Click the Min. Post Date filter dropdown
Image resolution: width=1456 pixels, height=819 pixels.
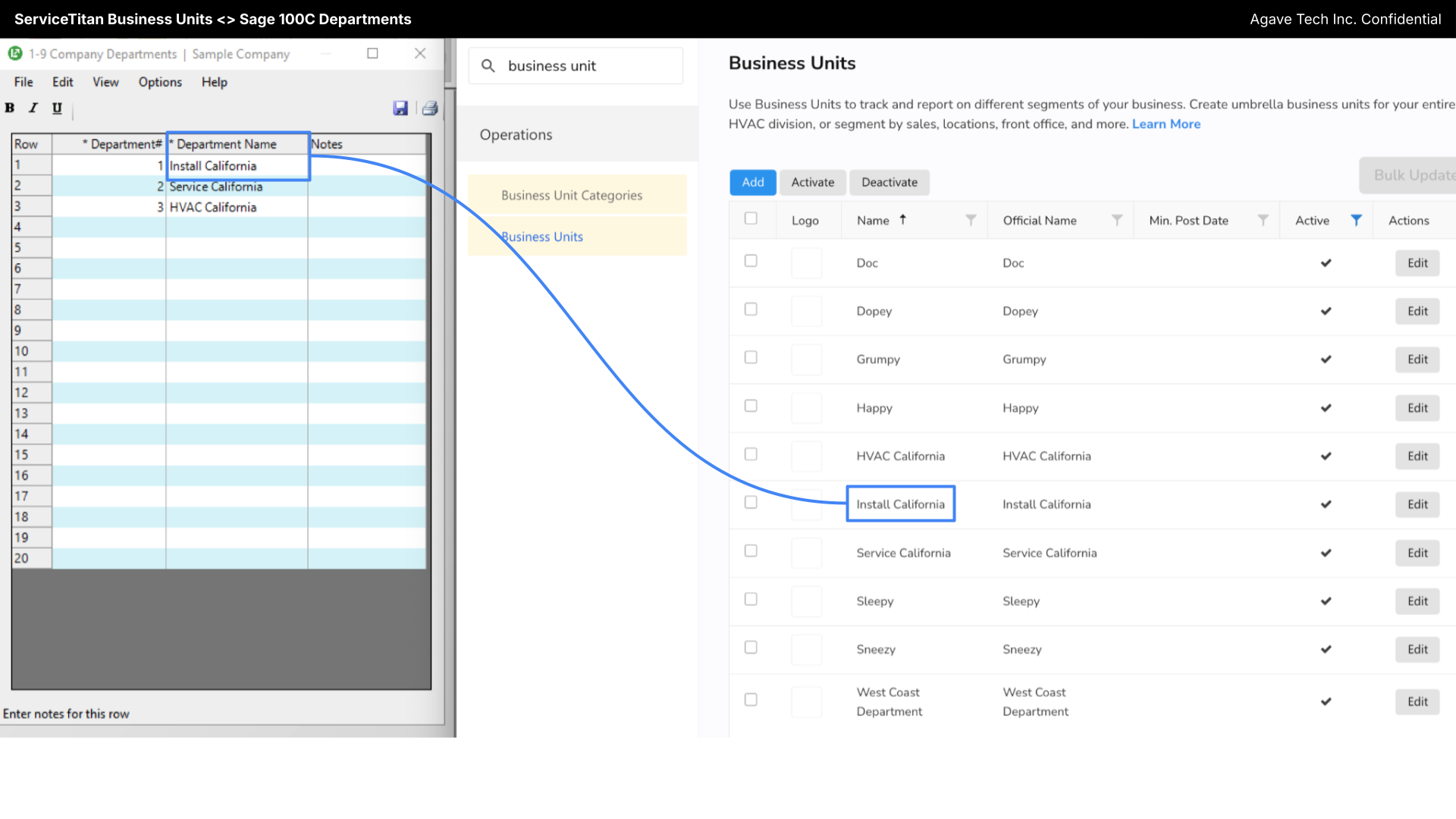click(1263, 220)
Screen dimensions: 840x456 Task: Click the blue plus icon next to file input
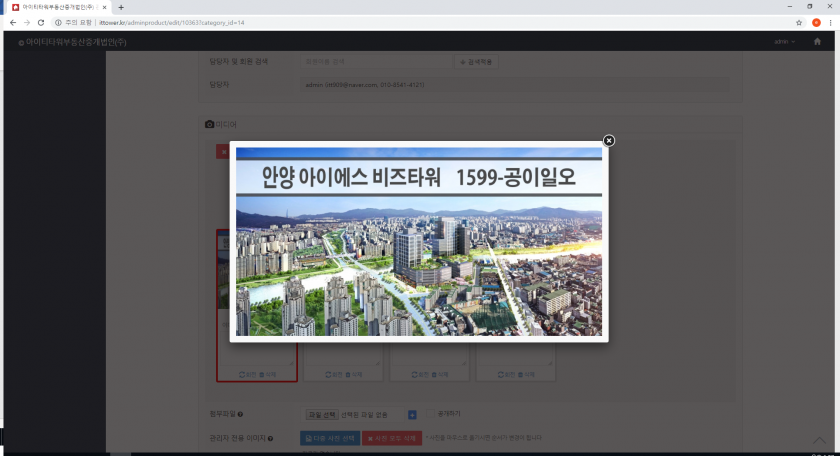(x=412, y=413)
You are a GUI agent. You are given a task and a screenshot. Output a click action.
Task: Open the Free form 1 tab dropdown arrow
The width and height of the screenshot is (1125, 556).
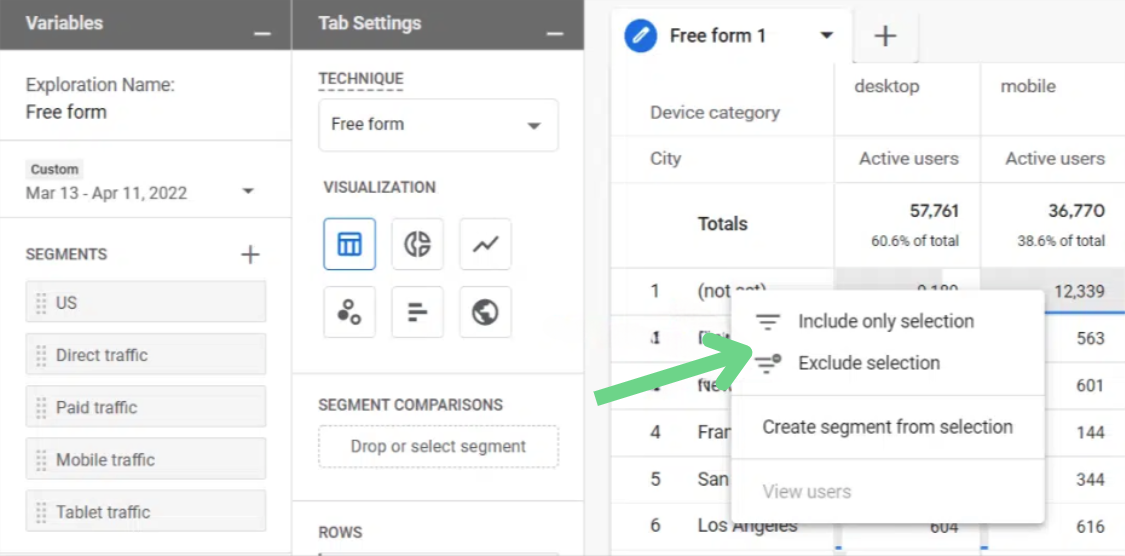coord(827,35)
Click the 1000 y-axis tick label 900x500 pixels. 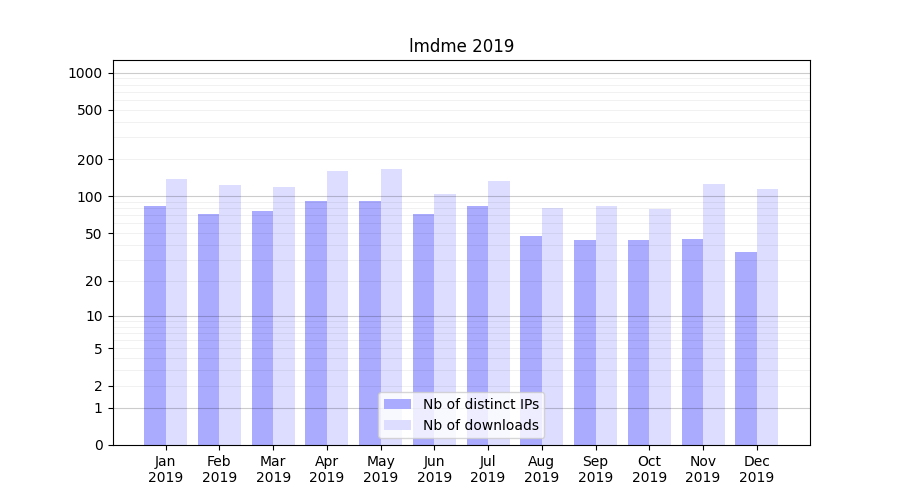coord(85,73)
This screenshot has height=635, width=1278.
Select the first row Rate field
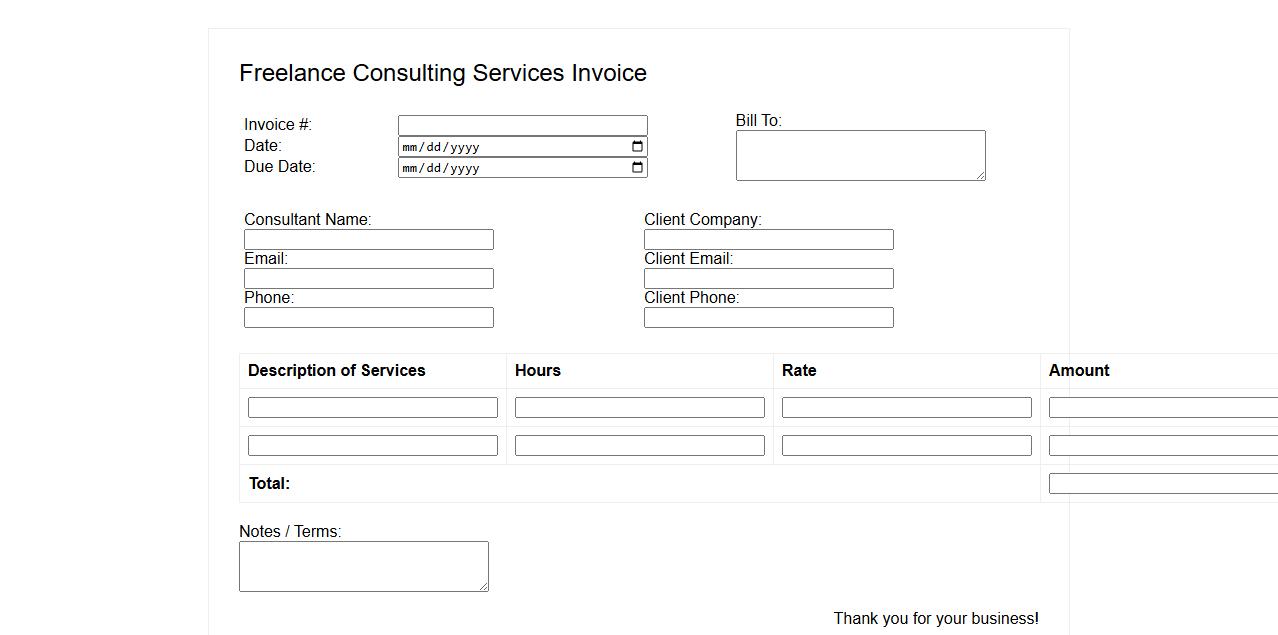906,408
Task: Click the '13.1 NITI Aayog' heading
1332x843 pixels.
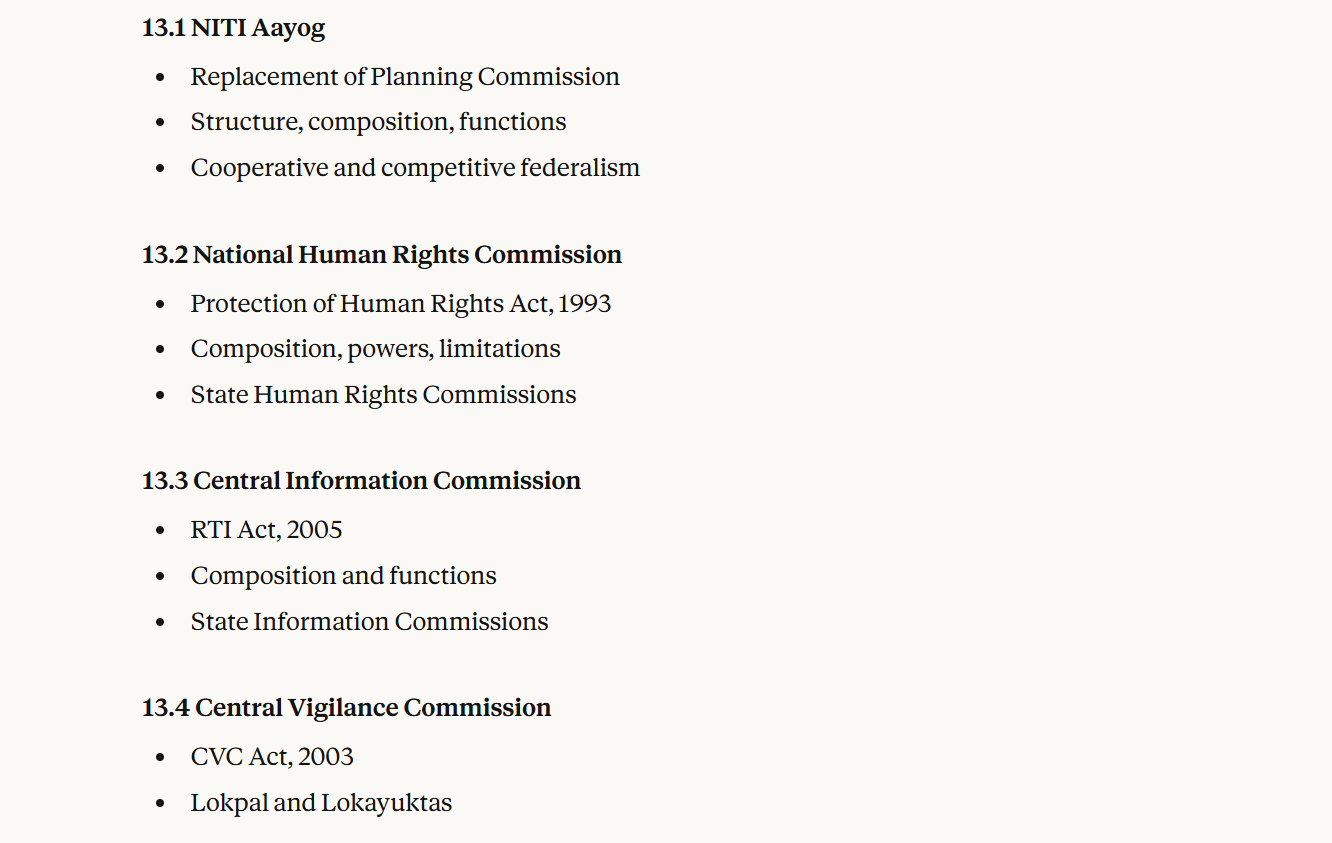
=======
*Problem details*:
With "dropdown" as the string to find, copy every line of the records that holds it.

*Response below*:
Click the Min. Post Date filter dropdown
Task: Open the Free form 1 tab dropdown arrow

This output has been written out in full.